Tata Consumer Products Ltd., the food and beverage arm of the $103 billion Indian conglomerate, wants to go on an acquisition spree to bolster its position in the country’s competitive consumer goods sector, and is in discussions to buy up to five brands.
A “significant amount of the Mumbai-based firm’s future growth will come from inorganic expansion,” Tata Consumer Products’ Chief Executive Officer Sunil D’Souza said in an interview.
The firm, which sells Tetley tea and Eight O’Clock coffee, is “engaging seriously with a number of companies where it sees decent valuations,” he said, declining to identify potential targets.
“We are reaching out to potential targets to have a chat to see if there is interest,” said D’Souza, who took charge at the company two years ago after stints at PepsiCo Inc. and Unilever Plc.
“There are places where valuations are high, but given the macro environment, given the liquidity, tightening etc, I am keeping my fingers crossed that they will become much more affordable.”

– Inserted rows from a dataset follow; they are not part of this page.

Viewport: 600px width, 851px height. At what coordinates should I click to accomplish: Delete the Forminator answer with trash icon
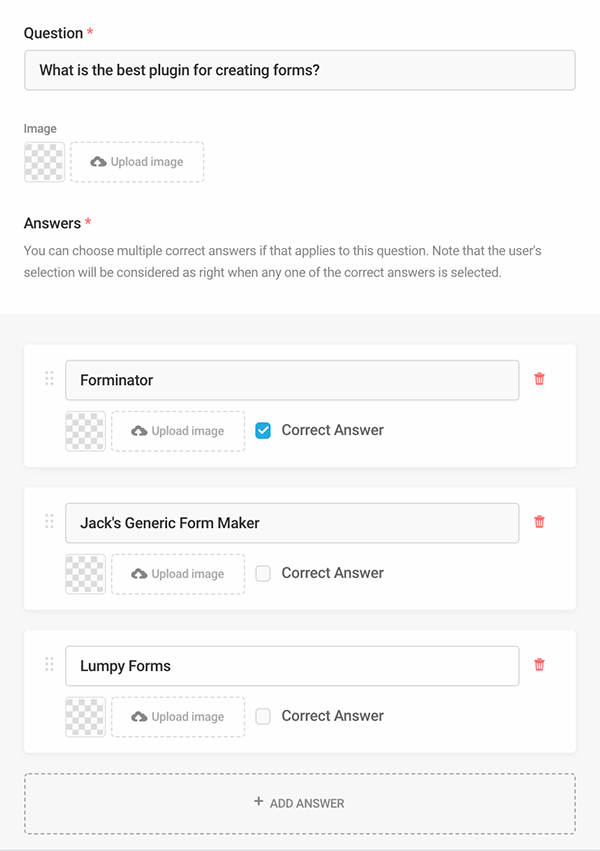(540, 379)
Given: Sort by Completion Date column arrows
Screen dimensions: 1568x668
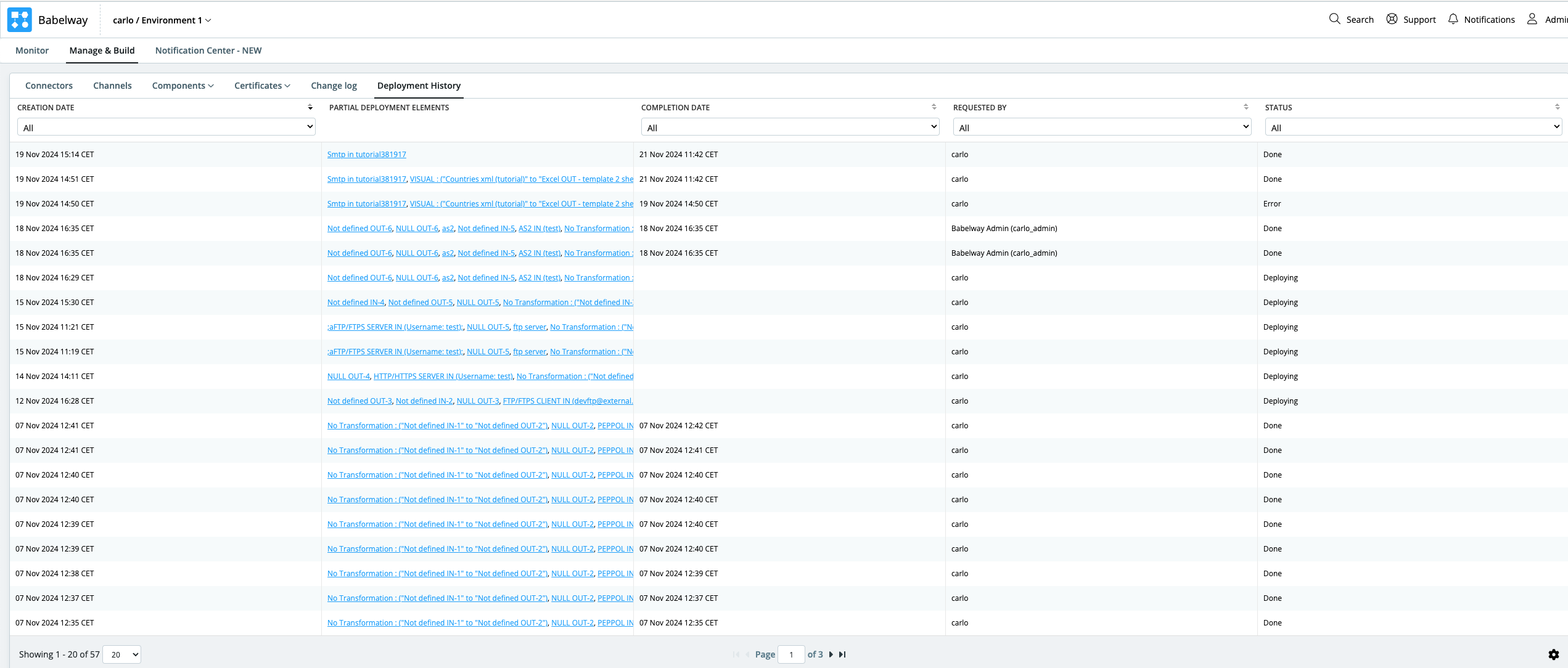Looking at the screenshot, I should click(934, 107).
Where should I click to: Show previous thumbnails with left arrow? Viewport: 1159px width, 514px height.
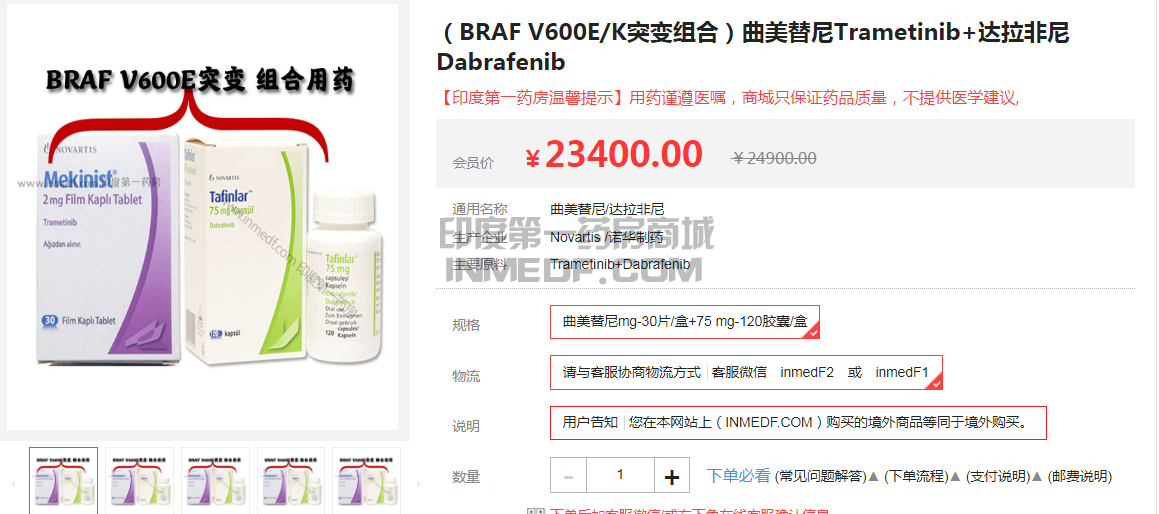pyautogui.click(x=13, y=484)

Shares of Tata Consumer Products climbed as much as 3.2 percent on Wednesday in Mumbai compared with the 0.9 percent intra-day rise in S&P BSE Sensex, data compiled by Bloomberg show.

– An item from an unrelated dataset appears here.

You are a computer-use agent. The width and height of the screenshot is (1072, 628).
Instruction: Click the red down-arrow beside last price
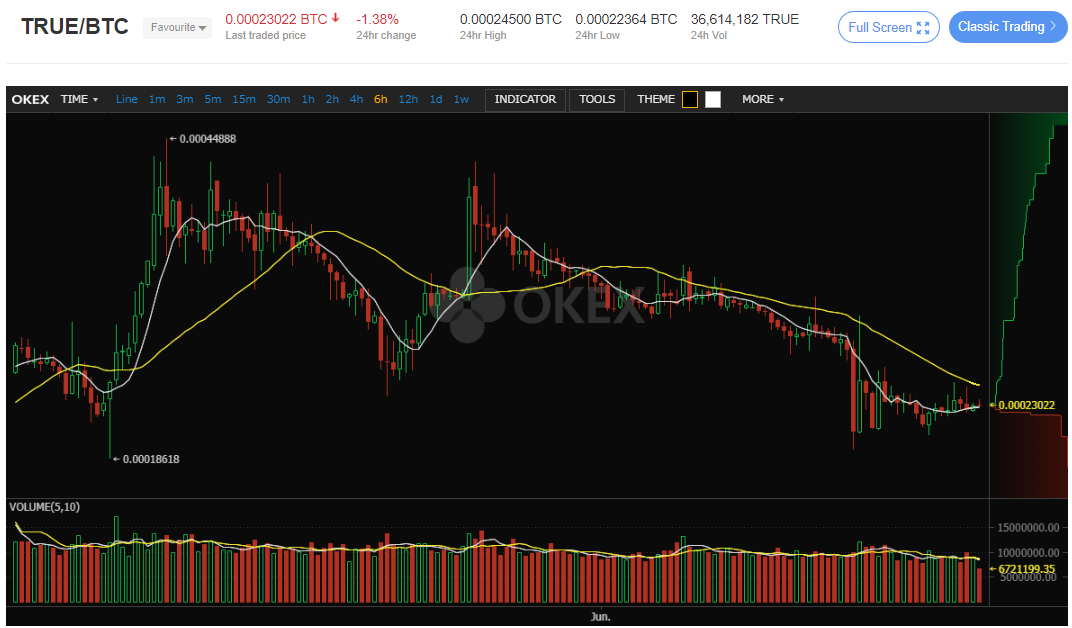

Since its formation in 2020 during an ongoing streamlining of Tata’s 153-year-old business empire, which operates across dozens of sectors, Tata Consumer Products has widened its portfolio by buying stakes in companies such as bottled-water business NourishCo Beverages Ltd., as well as cereal brand Soulfull.
The conglomerate will likely face stiff competition in the sector from existing global giants such as Unilever, as well as Indian tycoon Mukesh Ambani’s Reliance Industries Ltd., which plans to acquire up to 60 small grocery and household consumer goods brands within six months, according to Reuters.
As India reopens after the pandemic-led curbs, D’Souza is also accelerating the expansion of Starbucks Corp. outlets across the country.
It added 50 new cafes in the last financial year, taking its presence to 268 stores in 26 cities.
Tata, which has a joint venture with the US coffee behemoth, wants to have more than 1,000 Starbucks outlets in India, D’Souza said, declining to give a timeline for that target.
“We’ve got an enormous runway in front of us in India,” he said. “Now the game is how fast can we scale?”
Tata’s expansion comes at a time of severe inflationary turmoil as the war in Ukraine, national agri-commodities export bans and choked supply-chains push up input costs for consumer goods companies.
Companies, including Unilever’s India unit and domestic staple firms Britannia Industries Ltd. and Dabur India Ltd., have reacted by raising prices in the highly price conscious market of about 1.4 billion people as well as cutting portion sizes in the packs in their cheapest packages.
Tata has managed to weather that impact as the prices of the three main products it sells - coffee, tea and salt - have remained relatively stable, D’Souza said, although the firm feels the “niggling increases in freight and packaging costs.
Economic and political turbulence on the neighboring island of Sri Lanka, a major black tea exporter, has kept tea prices steady. India is likely to have a good crop this year which would have forced tea prices down in the ordinary course, he explained.
But the disruption in Sri Lanka has stymied its exports, preventing a drop in prices.
“Everyone who’s now exposed to wheat, sunflower oil, palm oil, I think they are bearing the brunt right now,” he said.